> **THE EXERCISE**: Retype the records from the line with "Toggle Reader View icon in address bar" up to and including the line with "Looking at the screenshot, I should 503,772.", leaving out the pictures.

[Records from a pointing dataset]
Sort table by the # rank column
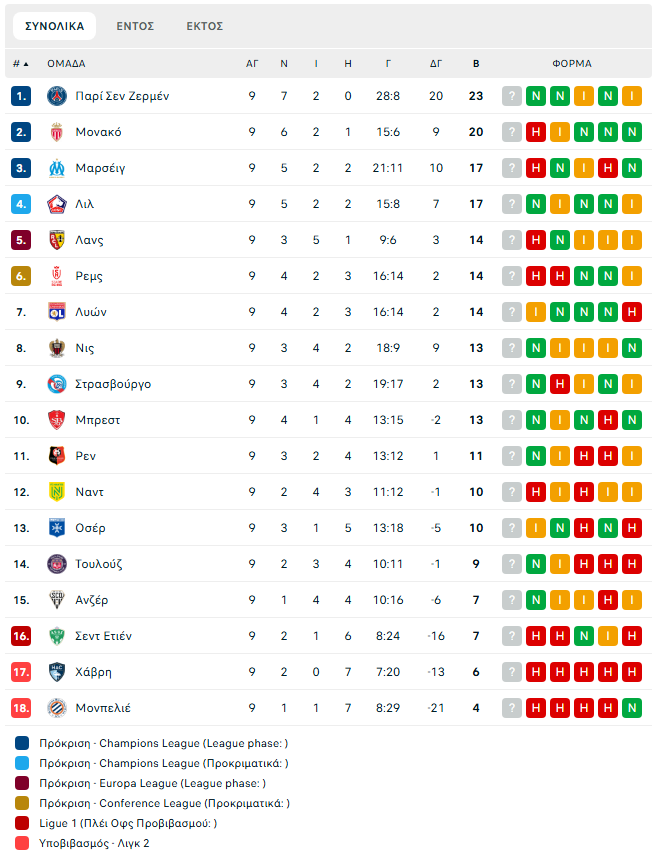Image resolution: width=658 pixels, height=854 pixels. pos(20,63)
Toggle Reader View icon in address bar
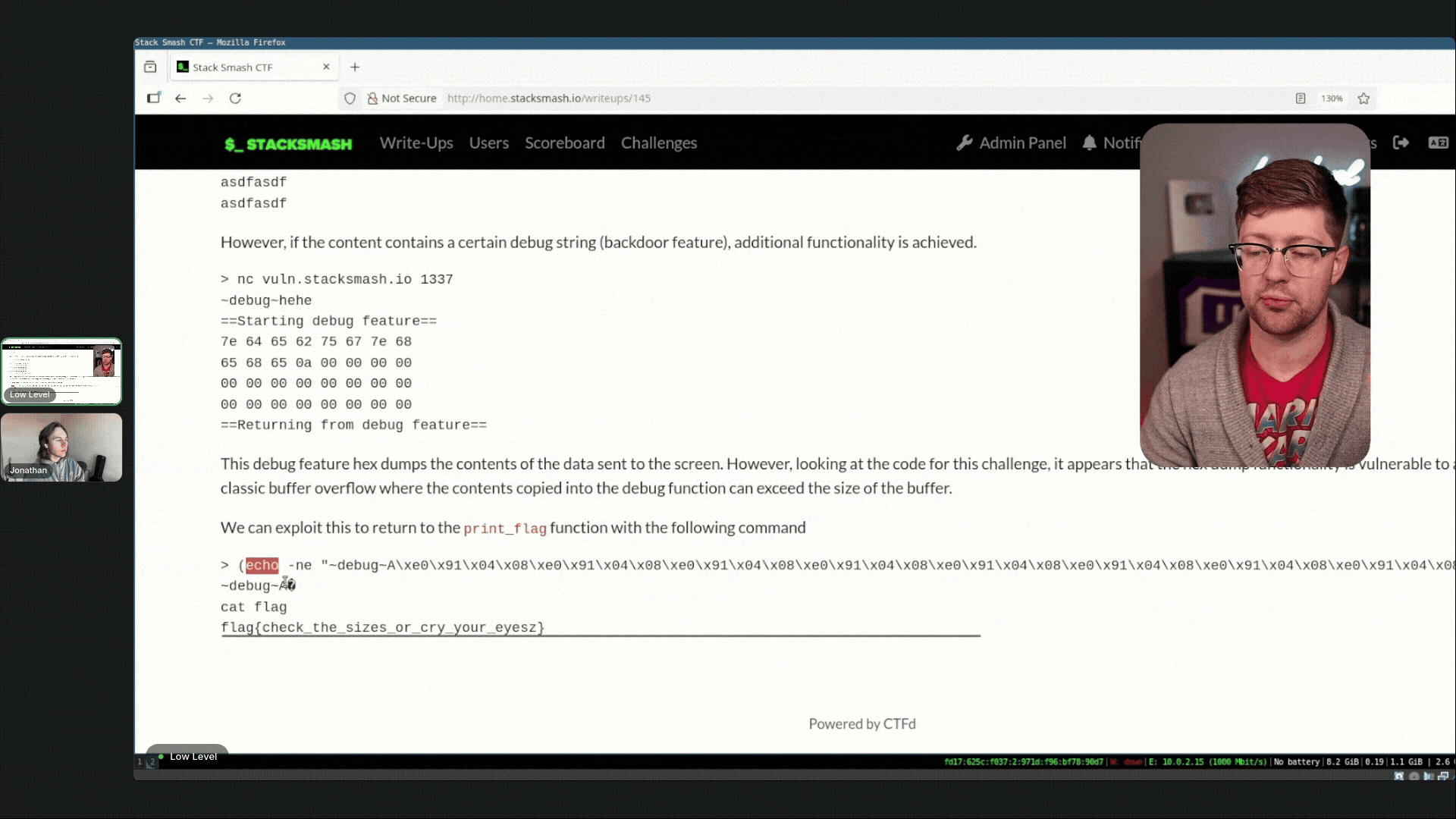Viewport: 1456px width, 819px height. click(x=1301, y=99)
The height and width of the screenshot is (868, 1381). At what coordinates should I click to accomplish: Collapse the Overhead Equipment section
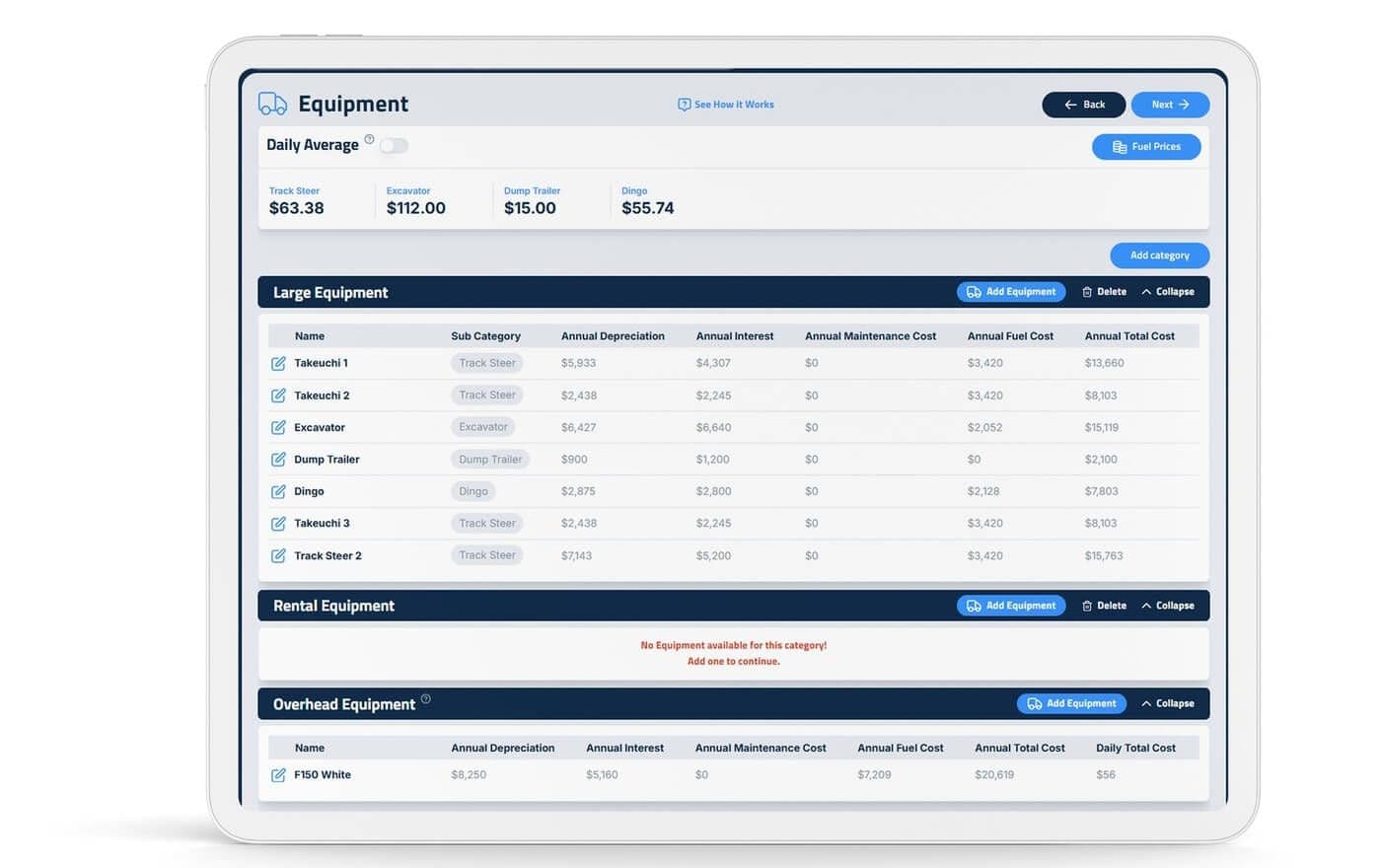1167,703
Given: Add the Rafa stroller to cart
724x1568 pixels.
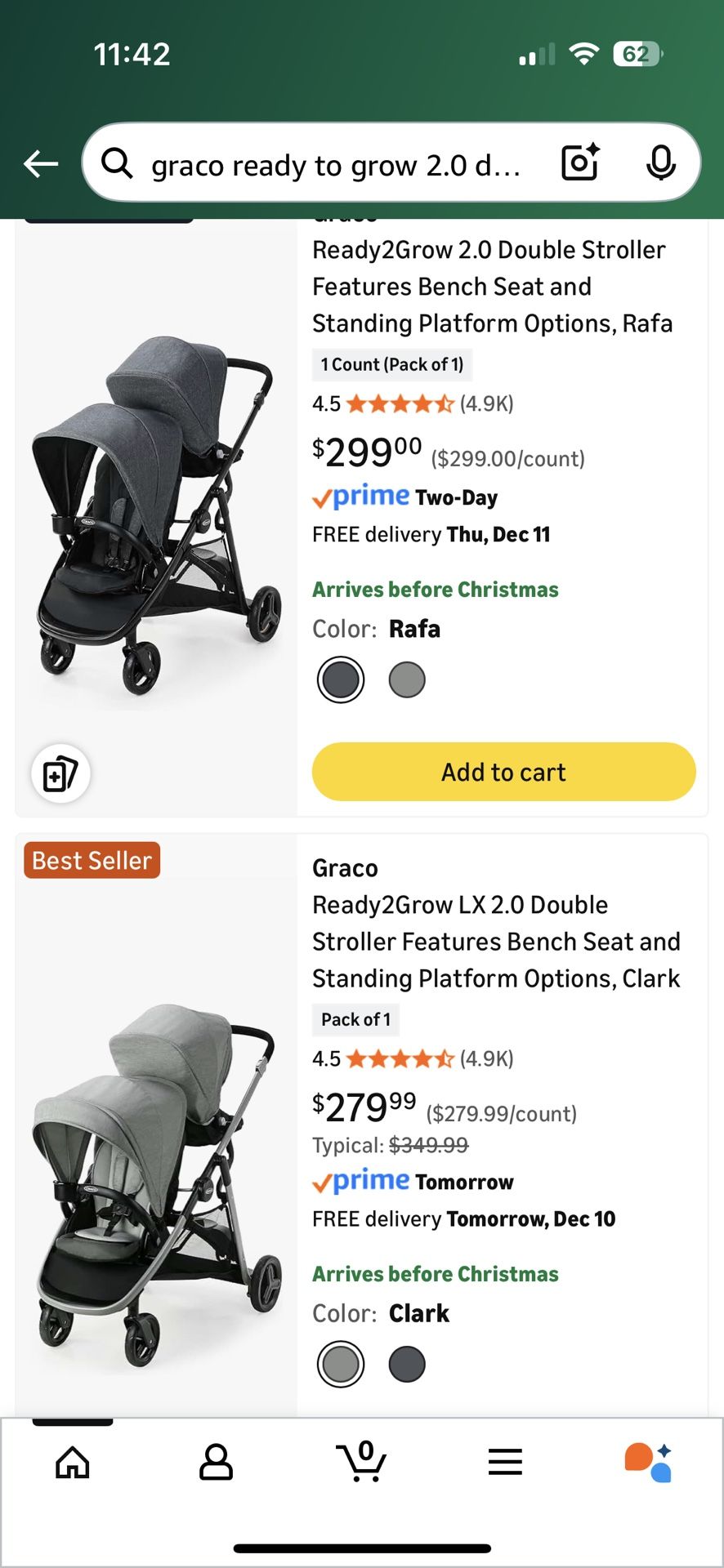Looking at the screenshot, I should 503,772.
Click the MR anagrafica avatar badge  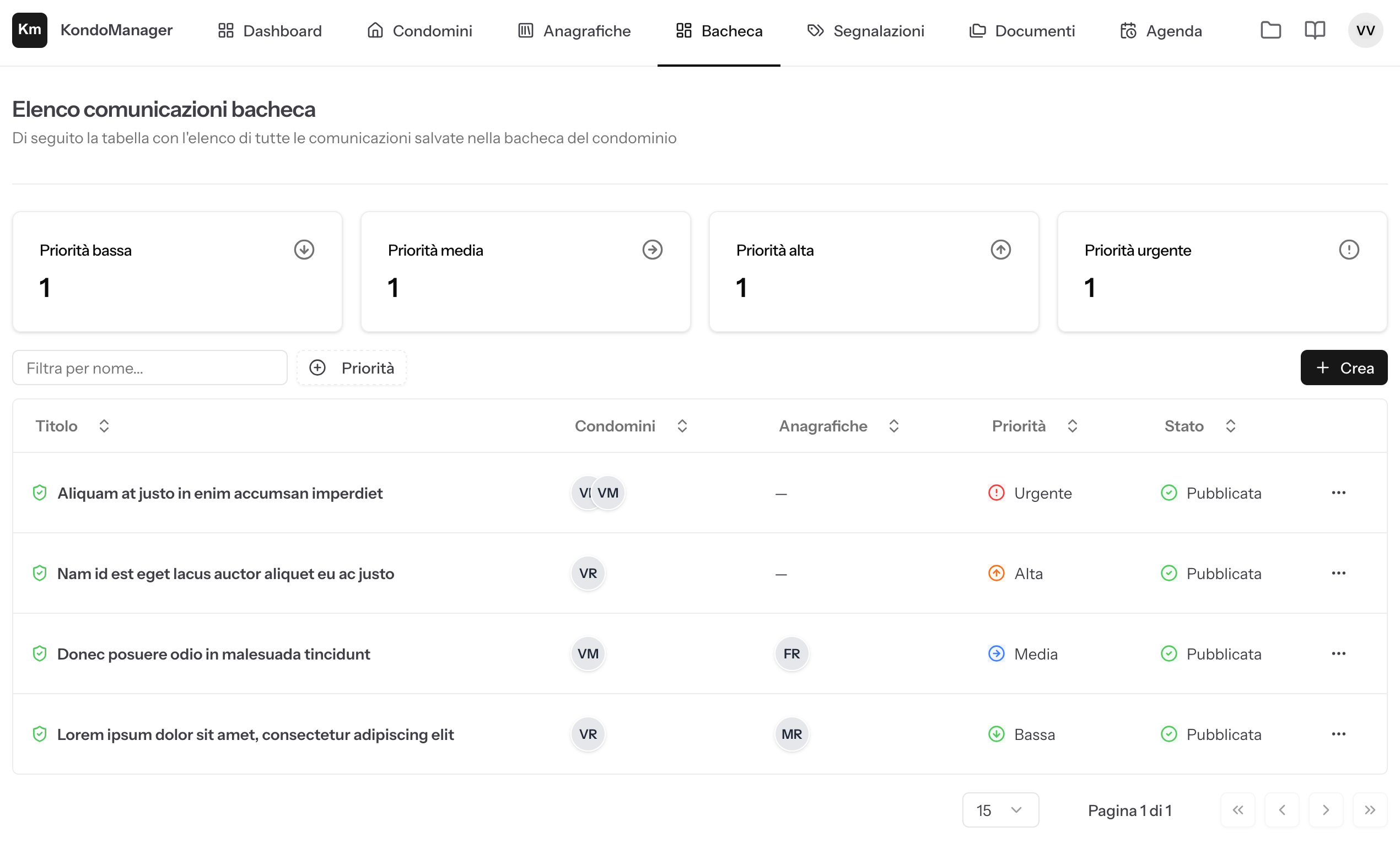(x=791, y=734)
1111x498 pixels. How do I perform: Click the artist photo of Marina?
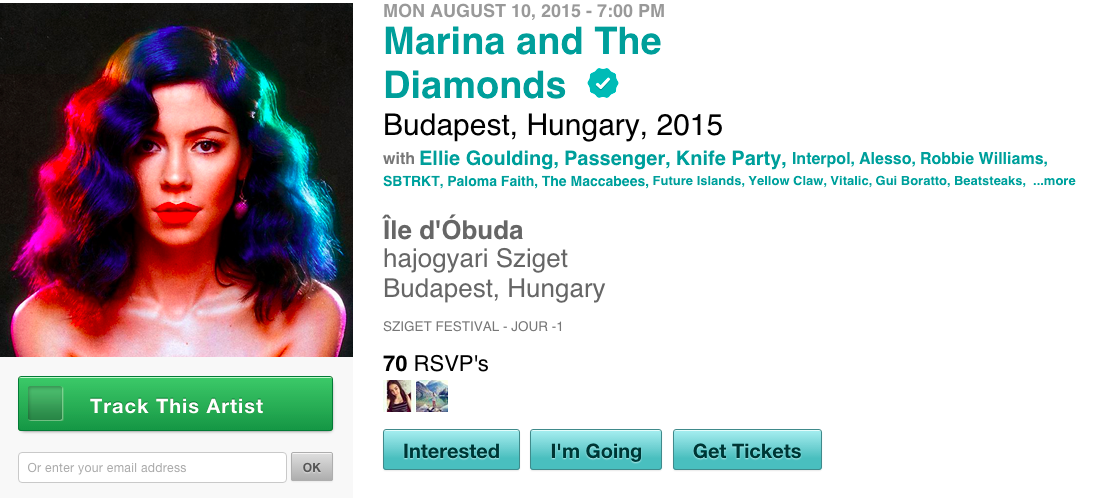[x=176, y=180]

> **THE REPLY**:
Toggle Reader View icon in address bar
Viewport: 1456px width, 819px height. click(x=1301, y=99)
The height and width of the screenshot is (868, 1381). At what coordinates should I click to accomplish: Collapse the Overhead Equipment section
1167,703
Given: Add the Rafa stroller to cart
724x1568 pixels.
Looking at the screenshot, I should 503,772.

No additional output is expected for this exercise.